The 75-year projections of Sweden’s income pension system confirm a “continued good financial position”, according to a report by the Swedish Pensions Agency (SPA).
Analyses by SPA looked at the future of the pension system in three scenarios, and in all, the balance ratio came in above one over the 75-year period. In the baseline scenario, the balance ratio is strengthened as a result of higher retirement ages and continued growth.
Contributions to the income pension, which are 16 per cent of an individual’s salary, are currently split equally between the four national pension buffer funds, the AP funds one to four, and are invested.

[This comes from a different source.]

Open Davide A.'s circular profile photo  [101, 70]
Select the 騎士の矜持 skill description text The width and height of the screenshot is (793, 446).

However, the Swedish government recently passed a bill to consolidate the buffer funds, and the operations and assets of AP1 will be transferred to AP3 and AP4. The independent AP6 will also be integrated into the buffer fund system.

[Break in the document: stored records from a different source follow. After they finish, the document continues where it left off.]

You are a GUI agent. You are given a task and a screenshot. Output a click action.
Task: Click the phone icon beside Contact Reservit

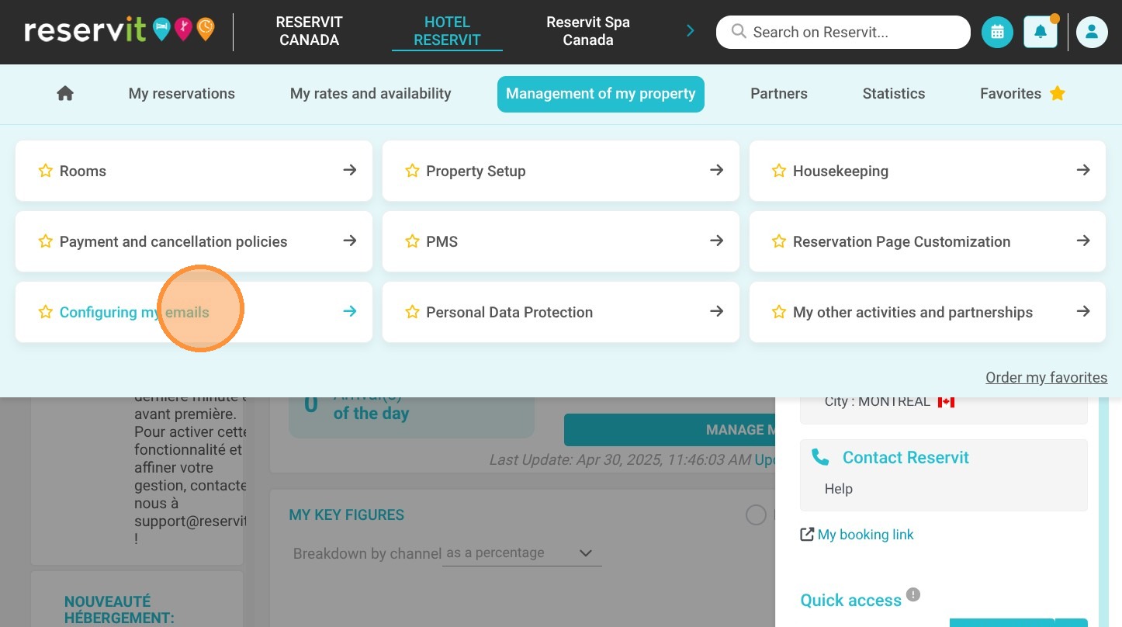[x=820, y=457]
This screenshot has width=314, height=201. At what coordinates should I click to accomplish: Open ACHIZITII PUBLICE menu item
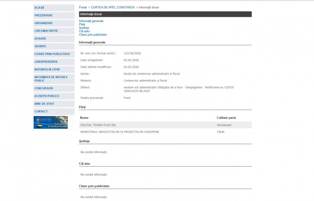pyautogui.click(x=47, y=96)

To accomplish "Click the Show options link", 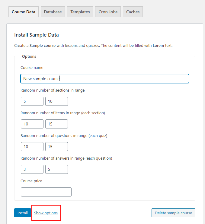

Going forward, the contributions will be split equally between the three remaining AP funds, after an amendment to the law on AP funds was made in the Swedish parliament this week.
SPA said the financial position of the income pension system depends on several factors, such as population growth and economic development.

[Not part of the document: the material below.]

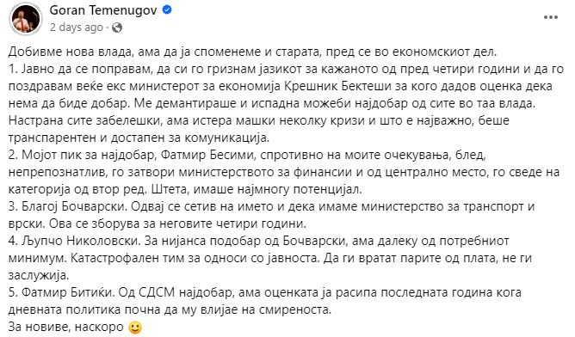Viewport: 575px width, 337px height.
Task: Click the blue verified badge icon
Action: pos(167,10)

Based on forecasts from Statistics Sweden, the report highlighted how different developments may affect the financial position of the public pension system and presents projections of the pension system's development.
However, SPA stressed that its report has not considered the current tariff war and possible subsequent economic impact. It therefore warned that the external environment may have implications for financial markets and economic growth in the longer term.
The report explained that a fall in asset prices for the buffer funds reduces the investment value of the funds and thus the balance sheet ratio.
SPA analyst, Farhad Rouhani-Kalleh, said: “The long-term evolution of the balance ratio is mainly driven by demographics. Long-term forecasts are always uncertain, but even in our pessimistic scenario, the balance ratio is above one for most of the 75-year period we have studied.”
At the end of December 2024, the surplus amounted to SEK 1,897bn, an increase of SEK 585bn compared to 2023. The balance ratio was calculated at 1.1695.
SPA said the market values of the AP funds would need to fall by around 89 per cent from the valuation on 1 January 2025 for the pension system to end up in deficit and the system’s automatic stabiliser, ‘bromsen’, to be activated.
This is the financial stability mechanism built into Sweden’s public pension system. It is designed to automatically adjust pension payments if the system’s financial sustainability is at risk.